(Entries shown)

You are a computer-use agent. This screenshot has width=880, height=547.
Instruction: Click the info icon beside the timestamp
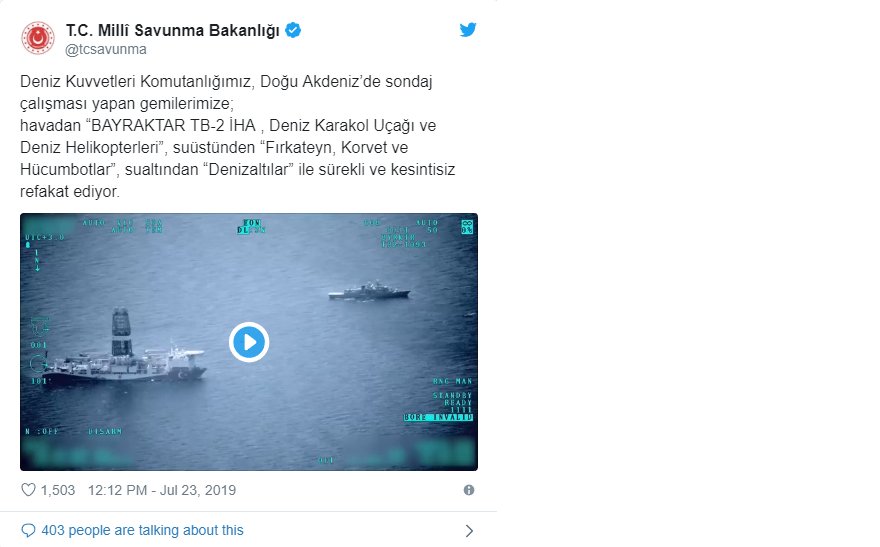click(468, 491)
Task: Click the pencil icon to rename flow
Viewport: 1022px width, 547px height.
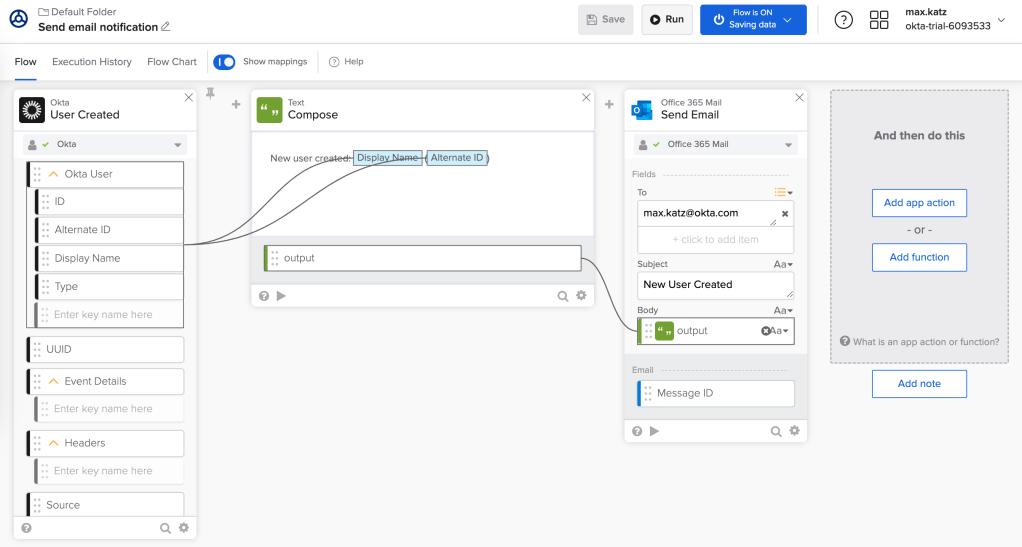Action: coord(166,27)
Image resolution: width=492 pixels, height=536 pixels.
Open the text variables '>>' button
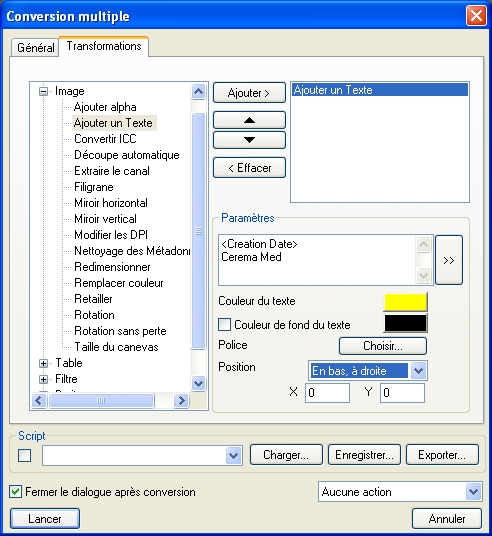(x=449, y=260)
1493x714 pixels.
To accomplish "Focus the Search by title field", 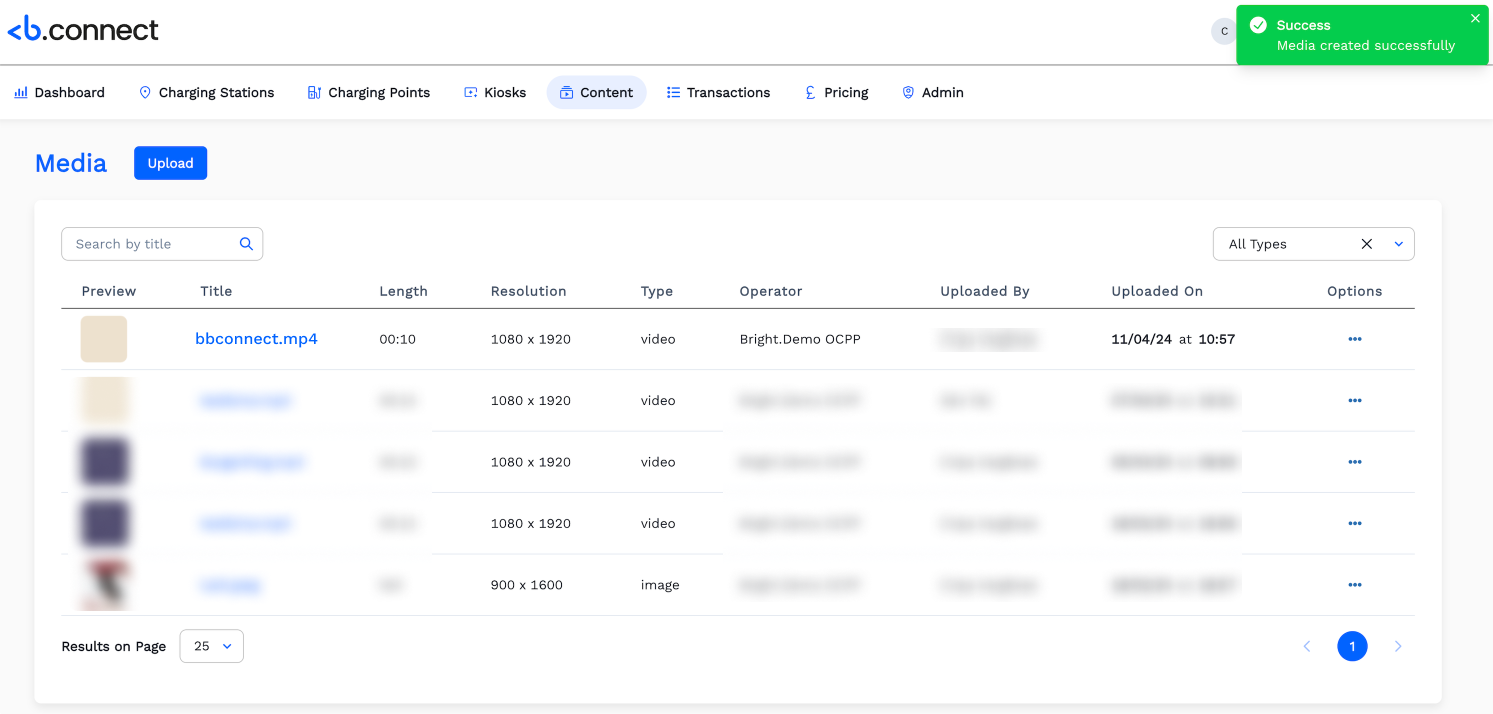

(Stated exercise)
Rewrite all of the data above, replacing "icon" with "symbol" and keeping everything else unchanged. Omit the pictures from your output.

(The result)
You are a computer-use agent. This screenshot has width=880, height=547.
Instruction: Click the info symbol beside the timestamp
click(468, 491)
Task: Click the pencil symbol to rename flow
Viewport: 1022px width, 547px height.
Action: coord(166,27)
Image resolution: width=492 pixels, height=536 pixels.
Open the text variables '>>' button
(x=449, y=260)
1493x714 pixels.
To accomplish "Focus the Search by title field", 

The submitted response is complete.